**Task goal:**
Rewrite the passage of the Provena scripts guide between "A Provena deployment exposes" and "tooling CLI functions.", inclusive, replacing "base domain name" with "root domain name".

**Extract provided:**
##############################

Provena scripts

This folder contains a set of scripts which can help manage and administrate a Provena deployment.

There are a few key steps to using the tools, described below.

Installation

Move into the scripts folder

cd scripts

Setup a python virtual environment (3.10 recommended)

python3.10 -m venv .venv
source .venv/bin/activate
pip install -r requirements.txt

All of the tools use Typer CLIs - you can execute the corresponding script using

python script.py

To get help, use --help. Some scripts have subcommands. You can also use --help on these sub commands.

Managing environments

The tooling environment manager is a python package which handles customising the targeted Provena deployment.

A Provena deployment exposes a set of API endpoints which depend on the base domain name.

In the below examples and Schema, note that the "name" field is the environment name parameter which is required in most of the admin tooling CLI functions.

##############################

**Data supplied:**
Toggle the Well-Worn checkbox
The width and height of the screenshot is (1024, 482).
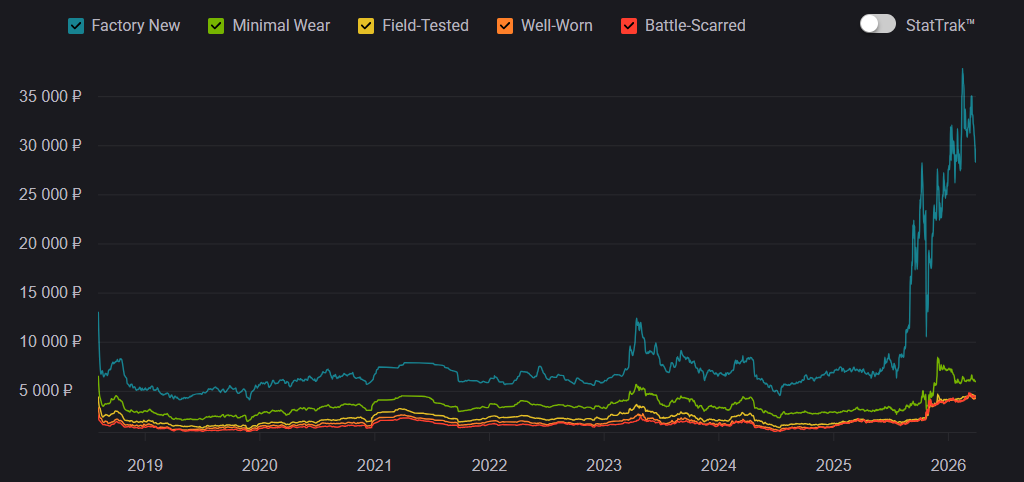coord(505,25)
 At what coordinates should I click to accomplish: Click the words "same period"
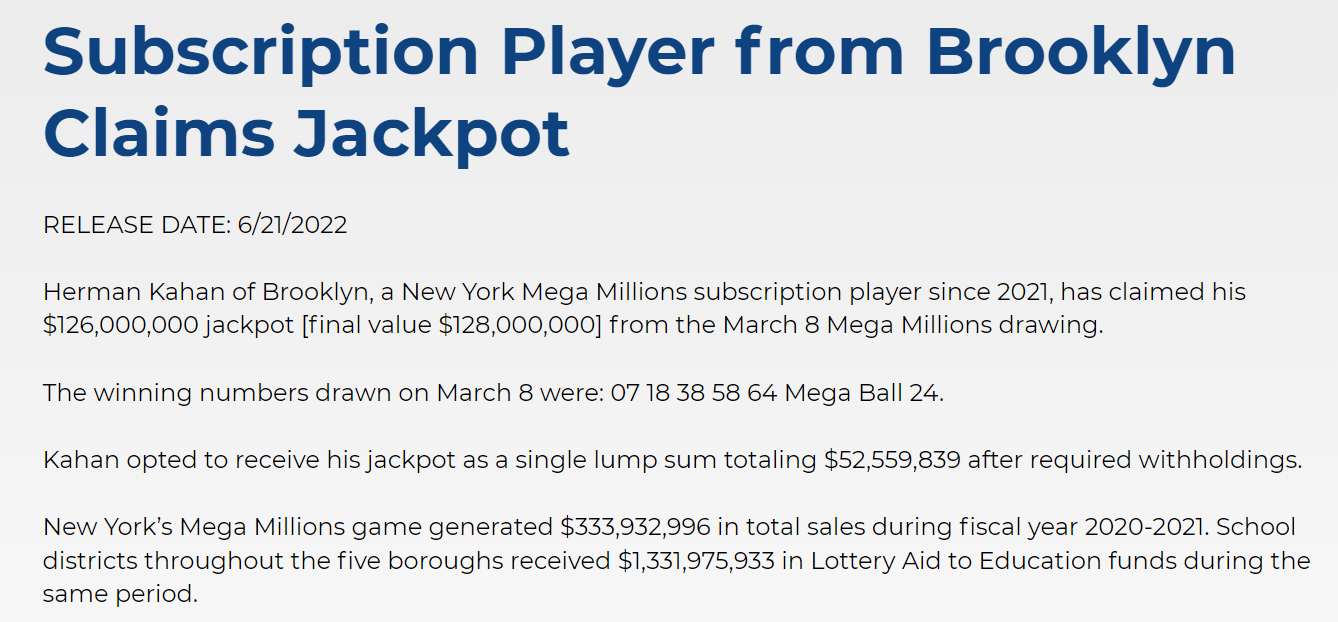pyautogui.click(x=120, y=594)
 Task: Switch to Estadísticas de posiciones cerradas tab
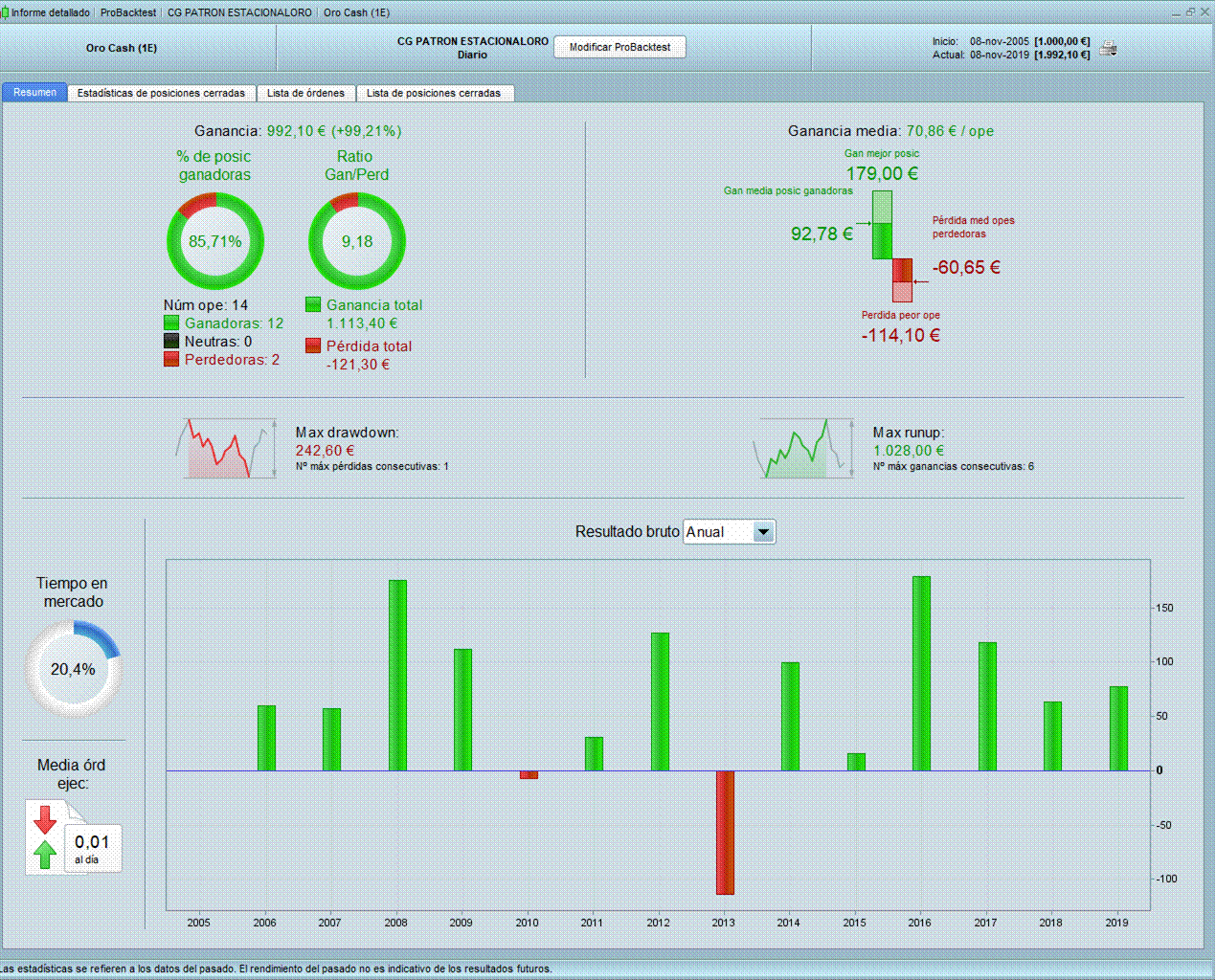tap(161, 93)
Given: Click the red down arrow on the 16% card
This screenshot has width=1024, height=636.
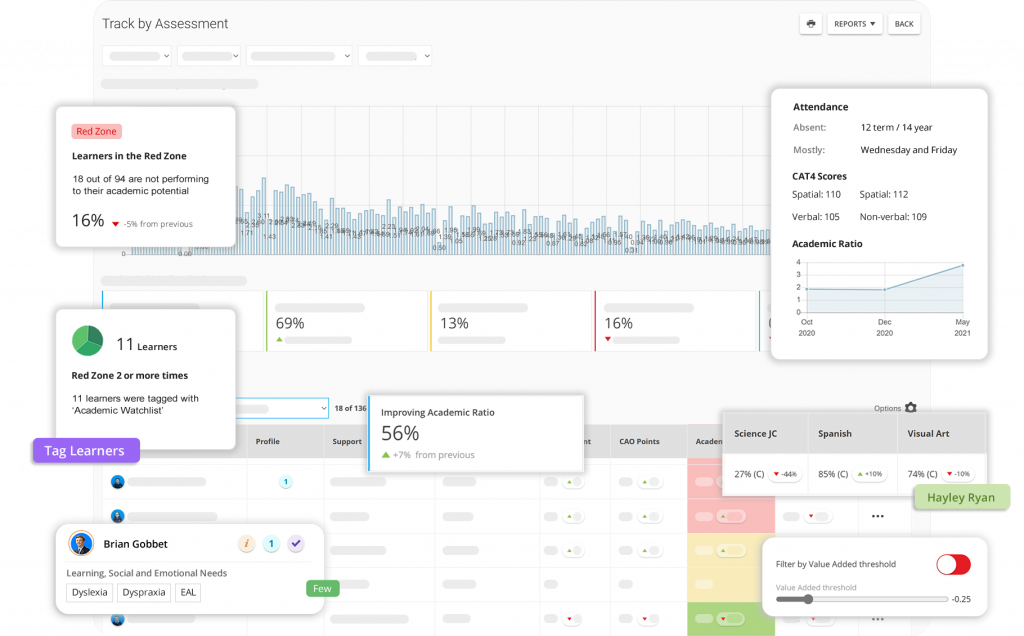Looking at the screenshot, I should click(x=607, y=337).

##############################

**Solution for this task:**
A Provena deployment exposes a set of API endpoints which depend on the root domain name.

In the below examples and Schema, note that the "name" field is the environment name parameter which is required in most of the admin tooling CLI functions.